Other parking lots along Independence Avenue will be repaved with attractive materials that allow water to percolate into the ground. Over time, the department says it will use these more and more for events like farm equipment display.
All of the sidewalks will see reconstruction to green public spaces. Stabilized ground, new permeable surfaces, and stormwater retention cells will make growing trees in the area possible again. Along C Street SW, the project will create a timeline of agricultural technologies. A similar exhibit runs around the the Department of Transportation’s headquarters at the Navy Yard.
The security plan. Red is a vehicle barrier built into benches, hedges, and walls. Image by OLBN via NCPC.
The interpretive gardens are one aspect. Security is another reason for the renovation. Thankfully, the design tightly wraps attractive security barriers and fences close to the building. Rather than try to expand the security perimeter by absorbing the city around it, USDA secured a Level IV facility in a way that’s not just friendly, it attracts the right kind of activity.

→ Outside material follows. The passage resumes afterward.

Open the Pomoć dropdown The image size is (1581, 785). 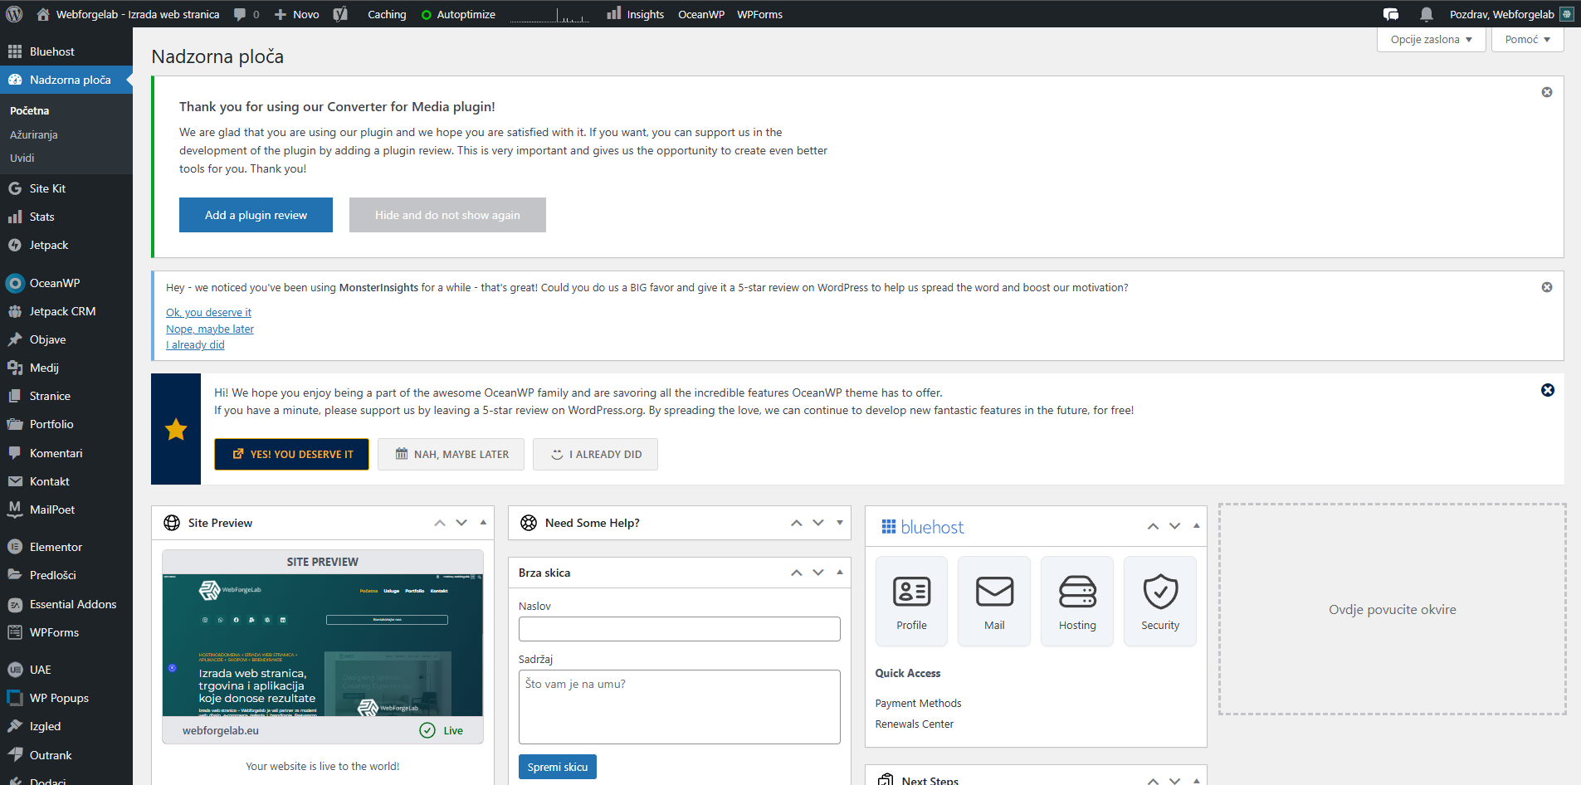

The design is an excellent effort to create an inviting public realm while meeting the needs of federal agencies. Culturally, it brings the bureaucratic mission of the department into contact with the daily life of city folks. As the Southwest Ecodistrict develops and nearby properties change hands, the quality of these spaces will become more and more important to city life.
The USDA knows that biodiversity makes healthier crops than monocultures. This plan shows that USDA understands that the same rules apply to urban spaces. Hopefully, Washington will see more of this line of thought as agencies rebuild.